Title: Probabilistic computational methods for structural alignment of RNA sequences
Abstract: In this thesis, the problem of structural alignment
of homologous RNA sequences is addressed.
The structural alignment
of a given set of RNA sequences is a secondary structure
for each
sequence, such that the structures are similar to each other, and a
sequence alignment
between the sequences that is conforming with
the secondary structures. A solution
to this problem was proposed
by Sankoff as a dynamic programming algorithm whose time
and
memory complexities are polynomial in the length of shortest
sequence and exponential
in the number of input sequences,
respectively. Variants of Sankoff’s method employ
constraints that
reduce the computation by restricting the allowed alignments or
structures.
In the first part of the thesis, a new methodology is
presented for the purpose of
establishing alignment constraints
based on nucleotide alignment and insertion posterior
probabilities. Using a hidden Markov model, posterior probabilities
of alignment and insertion
are computed and these probabilities
are additively combined to obtain probabilities
of co-incidence.
The constraints on alignments are computed by adaptively
thresholding
these probabilities to determine co-incidence
constraints for pruning of computations that
hold with high
probability.
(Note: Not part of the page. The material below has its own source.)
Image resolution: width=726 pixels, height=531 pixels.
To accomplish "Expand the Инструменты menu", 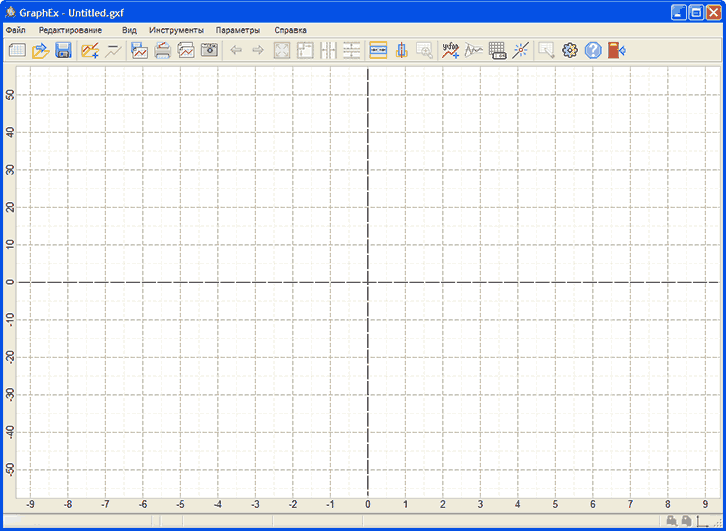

The proposed constraints are implemented into
Dynalign, a free
energy minimization algorithm for structural
alignment. Compared with prior non-adaptive
approaches, the
probabilistic constraints offer a significant reduction in
computation time
along with a marginal increase in base pair
prediction accuracy.
Next, a novel algorithm for structural
alignment of two RNA sequences is presented.
The similarity of the
structures is imposed by matched helical regions in the structural
alignnment.
A matched helical region represents a conserved helix
in each structure. Compared
to the structural alignment models of
previous methods, the matched helical regions extend
the
possibilities for alignment of paired nucleotides, which enables
the new structural
alignment space to better accomodate the
structural variability within a sequence family. A probability
distribution over the space of structural alignments is proposed
based on
pseudo-free energy changes, that account for both
stability of structures and plausibility of
the sequence
alignment. Three different problems are addressed for structural
alignment
prediction as inferences from the distribution: 1.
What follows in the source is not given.